** REQUIREMENT **
Reproduce every line of the listing below without alteration.

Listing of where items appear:
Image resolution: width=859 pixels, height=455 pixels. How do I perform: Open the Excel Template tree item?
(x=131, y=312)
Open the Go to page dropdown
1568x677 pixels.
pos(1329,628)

** SOLUTION FOR THIS PROBLEM **
Image resolution: width=859 pixels, height=455 pixels. How do I perform: Open the Excel Template tree item?
(x=131, y=312)
Open the Go to page dropdown
1568x677 pixels.
pos(1329,628)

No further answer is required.